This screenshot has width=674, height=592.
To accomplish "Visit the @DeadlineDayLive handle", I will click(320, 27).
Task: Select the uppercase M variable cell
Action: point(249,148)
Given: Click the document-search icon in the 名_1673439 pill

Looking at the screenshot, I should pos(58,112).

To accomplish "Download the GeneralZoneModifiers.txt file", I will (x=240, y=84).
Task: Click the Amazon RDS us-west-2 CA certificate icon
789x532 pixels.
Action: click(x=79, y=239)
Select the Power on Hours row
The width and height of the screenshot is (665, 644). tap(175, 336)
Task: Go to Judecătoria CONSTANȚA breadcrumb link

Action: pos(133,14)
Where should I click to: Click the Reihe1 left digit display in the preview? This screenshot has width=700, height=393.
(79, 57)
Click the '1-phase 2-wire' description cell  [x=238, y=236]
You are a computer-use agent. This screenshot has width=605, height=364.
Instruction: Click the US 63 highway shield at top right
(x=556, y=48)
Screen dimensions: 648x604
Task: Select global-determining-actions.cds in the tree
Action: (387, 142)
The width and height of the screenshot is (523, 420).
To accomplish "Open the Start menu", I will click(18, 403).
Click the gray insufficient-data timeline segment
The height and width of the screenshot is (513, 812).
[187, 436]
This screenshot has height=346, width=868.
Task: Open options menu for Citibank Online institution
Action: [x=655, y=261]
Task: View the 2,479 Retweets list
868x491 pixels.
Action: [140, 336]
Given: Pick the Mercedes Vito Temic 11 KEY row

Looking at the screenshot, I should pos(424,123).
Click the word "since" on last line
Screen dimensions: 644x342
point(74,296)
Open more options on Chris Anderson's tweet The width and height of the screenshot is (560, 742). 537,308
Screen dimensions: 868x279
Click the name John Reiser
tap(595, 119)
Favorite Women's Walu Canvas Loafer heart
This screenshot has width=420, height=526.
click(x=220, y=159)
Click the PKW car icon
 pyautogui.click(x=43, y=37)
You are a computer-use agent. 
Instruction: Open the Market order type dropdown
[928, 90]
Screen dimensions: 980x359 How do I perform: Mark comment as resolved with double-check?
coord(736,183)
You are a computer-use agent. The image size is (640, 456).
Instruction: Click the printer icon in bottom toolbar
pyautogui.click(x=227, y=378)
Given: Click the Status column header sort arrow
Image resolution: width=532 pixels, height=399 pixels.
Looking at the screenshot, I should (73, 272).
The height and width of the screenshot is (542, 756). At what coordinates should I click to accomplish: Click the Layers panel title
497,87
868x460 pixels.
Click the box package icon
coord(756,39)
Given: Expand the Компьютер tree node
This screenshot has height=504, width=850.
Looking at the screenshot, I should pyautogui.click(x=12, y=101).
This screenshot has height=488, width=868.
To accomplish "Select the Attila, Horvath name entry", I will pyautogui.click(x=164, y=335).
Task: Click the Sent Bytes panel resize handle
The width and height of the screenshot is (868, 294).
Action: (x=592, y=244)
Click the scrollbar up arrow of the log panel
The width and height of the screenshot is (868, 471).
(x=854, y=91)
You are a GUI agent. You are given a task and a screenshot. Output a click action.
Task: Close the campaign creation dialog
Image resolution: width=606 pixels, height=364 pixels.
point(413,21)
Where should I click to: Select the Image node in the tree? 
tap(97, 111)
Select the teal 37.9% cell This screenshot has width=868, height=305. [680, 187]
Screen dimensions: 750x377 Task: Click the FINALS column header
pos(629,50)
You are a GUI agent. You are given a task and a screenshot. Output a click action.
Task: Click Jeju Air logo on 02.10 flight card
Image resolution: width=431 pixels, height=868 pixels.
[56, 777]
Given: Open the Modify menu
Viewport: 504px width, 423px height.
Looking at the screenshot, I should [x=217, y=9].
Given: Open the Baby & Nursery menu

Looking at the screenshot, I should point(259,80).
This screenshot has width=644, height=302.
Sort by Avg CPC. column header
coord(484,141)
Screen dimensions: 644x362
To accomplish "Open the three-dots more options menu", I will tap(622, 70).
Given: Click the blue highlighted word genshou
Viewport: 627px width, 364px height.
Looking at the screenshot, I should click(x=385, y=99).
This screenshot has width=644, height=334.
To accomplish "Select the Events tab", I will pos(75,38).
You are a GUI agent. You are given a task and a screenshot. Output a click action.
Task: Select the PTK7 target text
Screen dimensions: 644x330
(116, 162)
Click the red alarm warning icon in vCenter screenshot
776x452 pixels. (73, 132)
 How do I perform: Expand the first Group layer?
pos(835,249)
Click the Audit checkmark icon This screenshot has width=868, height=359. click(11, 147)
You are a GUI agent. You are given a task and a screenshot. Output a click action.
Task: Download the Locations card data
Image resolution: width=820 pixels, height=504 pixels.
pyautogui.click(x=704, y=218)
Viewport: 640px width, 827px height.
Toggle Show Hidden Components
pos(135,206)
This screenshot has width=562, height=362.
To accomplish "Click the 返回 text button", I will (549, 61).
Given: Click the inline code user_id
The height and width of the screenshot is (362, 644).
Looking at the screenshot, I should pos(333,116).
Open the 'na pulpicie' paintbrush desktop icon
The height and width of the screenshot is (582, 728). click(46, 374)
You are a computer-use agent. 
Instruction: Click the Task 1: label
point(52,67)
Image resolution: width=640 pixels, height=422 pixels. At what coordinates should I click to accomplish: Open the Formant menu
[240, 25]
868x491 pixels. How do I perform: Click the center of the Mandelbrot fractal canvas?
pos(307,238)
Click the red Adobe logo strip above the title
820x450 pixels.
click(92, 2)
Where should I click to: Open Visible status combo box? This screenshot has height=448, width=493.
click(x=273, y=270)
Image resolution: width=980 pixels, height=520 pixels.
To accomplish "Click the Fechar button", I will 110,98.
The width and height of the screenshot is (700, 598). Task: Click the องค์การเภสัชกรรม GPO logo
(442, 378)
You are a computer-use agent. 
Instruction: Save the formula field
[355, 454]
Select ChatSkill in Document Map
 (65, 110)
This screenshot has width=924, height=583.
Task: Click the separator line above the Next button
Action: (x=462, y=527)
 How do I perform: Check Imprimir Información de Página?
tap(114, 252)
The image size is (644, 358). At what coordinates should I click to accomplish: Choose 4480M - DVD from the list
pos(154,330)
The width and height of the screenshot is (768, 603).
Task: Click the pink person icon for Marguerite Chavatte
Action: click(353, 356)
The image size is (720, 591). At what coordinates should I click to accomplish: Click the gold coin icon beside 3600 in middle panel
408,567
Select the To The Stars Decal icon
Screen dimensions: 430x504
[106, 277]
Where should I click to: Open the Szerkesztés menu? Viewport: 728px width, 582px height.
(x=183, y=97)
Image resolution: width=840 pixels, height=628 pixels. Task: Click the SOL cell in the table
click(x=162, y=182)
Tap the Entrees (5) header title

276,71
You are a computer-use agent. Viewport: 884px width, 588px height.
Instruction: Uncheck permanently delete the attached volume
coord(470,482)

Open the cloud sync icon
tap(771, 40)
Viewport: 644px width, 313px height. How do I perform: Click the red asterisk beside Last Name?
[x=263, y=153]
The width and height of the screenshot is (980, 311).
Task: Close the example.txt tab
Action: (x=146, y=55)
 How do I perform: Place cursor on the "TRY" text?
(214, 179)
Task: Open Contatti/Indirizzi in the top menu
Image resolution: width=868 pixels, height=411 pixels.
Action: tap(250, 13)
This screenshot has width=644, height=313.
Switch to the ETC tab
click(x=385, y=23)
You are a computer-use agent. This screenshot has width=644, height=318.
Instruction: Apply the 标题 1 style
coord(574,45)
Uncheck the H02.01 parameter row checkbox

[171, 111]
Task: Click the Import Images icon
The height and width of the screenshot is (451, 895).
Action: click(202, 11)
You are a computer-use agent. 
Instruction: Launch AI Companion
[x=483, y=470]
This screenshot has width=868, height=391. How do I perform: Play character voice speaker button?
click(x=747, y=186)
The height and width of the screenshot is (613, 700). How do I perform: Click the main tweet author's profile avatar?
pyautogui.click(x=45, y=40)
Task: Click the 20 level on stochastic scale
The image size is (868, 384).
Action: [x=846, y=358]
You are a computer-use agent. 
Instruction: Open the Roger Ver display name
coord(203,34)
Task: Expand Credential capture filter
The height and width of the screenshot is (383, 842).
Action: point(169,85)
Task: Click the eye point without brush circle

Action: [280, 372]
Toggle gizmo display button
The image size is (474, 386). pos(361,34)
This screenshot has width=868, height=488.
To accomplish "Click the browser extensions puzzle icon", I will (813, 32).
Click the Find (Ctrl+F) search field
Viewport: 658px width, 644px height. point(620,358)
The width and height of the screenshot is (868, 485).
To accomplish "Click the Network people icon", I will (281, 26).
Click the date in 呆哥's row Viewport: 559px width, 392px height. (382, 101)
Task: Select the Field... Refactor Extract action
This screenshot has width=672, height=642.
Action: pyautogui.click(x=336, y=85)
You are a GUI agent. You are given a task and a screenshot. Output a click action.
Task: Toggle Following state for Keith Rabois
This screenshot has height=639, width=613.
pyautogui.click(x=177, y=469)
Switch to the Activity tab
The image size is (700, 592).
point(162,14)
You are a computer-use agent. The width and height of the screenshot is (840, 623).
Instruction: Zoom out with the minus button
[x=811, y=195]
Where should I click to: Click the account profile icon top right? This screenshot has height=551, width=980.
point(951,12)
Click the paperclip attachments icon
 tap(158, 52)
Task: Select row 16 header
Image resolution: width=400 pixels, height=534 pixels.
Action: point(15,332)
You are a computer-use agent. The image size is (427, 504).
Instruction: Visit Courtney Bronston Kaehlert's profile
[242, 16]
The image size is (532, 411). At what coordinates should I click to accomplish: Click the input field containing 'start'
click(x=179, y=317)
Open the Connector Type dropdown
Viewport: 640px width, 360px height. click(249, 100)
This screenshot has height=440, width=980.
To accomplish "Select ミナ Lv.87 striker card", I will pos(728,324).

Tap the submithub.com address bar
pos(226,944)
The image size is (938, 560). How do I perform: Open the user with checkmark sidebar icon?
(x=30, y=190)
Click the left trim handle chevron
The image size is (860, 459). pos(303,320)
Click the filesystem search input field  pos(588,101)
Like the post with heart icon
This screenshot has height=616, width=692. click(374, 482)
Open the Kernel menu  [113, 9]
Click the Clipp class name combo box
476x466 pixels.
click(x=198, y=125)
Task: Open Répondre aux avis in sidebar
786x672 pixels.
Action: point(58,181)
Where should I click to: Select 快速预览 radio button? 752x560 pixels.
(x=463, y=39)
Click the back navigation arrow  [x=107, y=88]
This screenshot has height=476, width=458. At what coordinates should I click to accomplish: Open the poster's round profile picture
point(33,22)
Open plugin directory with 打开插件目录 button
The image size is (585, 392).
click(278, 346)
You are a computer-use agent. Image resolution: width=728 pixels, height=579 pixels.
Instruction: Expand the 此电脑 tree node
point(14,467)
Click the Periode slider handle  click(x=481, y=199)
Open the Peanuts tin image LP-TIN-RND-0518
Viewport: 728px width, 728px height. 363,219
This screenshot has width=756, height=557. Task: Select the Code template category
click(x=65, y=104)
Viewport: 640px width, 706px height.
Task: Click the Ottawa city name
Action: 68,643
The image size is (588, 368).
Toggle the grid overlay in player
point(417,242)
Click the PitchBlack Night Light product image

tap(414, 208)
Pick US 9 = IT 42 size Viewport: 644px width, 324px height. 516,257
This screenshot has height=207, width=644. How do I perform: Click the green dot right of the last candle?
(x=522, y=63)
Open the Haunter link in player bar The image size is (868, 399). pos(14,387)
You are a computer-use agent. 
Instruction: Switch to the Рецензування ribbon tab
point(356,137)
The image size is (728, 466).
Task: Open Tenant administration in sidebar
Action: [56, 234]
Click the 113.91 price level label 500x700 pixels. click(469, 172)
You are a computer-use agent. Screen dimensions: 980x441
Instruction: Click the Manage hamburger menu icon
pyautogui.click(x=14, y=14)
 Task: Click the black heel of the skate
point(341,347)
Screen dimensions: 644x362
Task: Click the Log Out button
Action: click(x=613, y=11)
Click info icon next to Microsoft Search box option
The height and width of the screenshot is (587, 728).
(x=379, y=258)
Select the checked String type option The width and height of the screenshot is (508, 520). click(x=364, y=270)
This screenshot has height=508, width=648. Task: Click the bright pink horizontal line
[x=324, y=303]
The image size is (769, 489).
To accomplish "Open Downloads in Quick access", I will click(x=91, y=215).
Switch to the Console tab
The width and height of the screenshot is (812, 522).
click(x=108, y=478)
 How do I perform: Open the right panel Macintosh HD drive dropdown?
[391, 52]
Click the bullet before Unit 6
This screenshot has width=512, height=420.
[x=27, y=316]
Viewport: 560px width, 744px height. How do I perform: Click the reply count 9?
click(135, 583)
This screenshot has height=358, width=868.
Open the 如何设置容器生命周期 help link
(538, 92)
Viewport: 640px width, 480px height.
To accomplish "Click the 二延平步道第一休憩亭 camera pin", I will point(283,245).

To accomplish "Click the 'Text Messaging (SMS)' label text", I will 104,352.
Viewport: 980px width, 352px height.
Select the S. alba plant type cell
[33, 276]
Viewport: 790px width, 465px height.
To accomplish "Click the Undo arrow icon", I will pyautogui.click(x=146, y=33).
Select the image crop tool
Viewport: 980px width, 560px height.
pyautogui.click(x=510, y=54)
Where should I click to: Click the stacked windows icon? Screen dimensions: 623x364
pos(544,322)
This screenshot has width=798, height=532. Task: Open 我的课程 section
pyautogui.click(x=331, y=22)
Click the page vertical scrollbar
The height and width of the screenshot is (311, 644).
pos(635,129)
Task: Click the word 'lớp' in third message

--------

**ASSIGNMENT:** In the listing above, find every line with the word "card" and copy it.

**TASK RESULT:**
Task: Click Jeju Air logo on 02.10 flight card
Task: Download the Locations card data
To accomplish "Select ミナ Lv.87 striker card", I will pos(728,324).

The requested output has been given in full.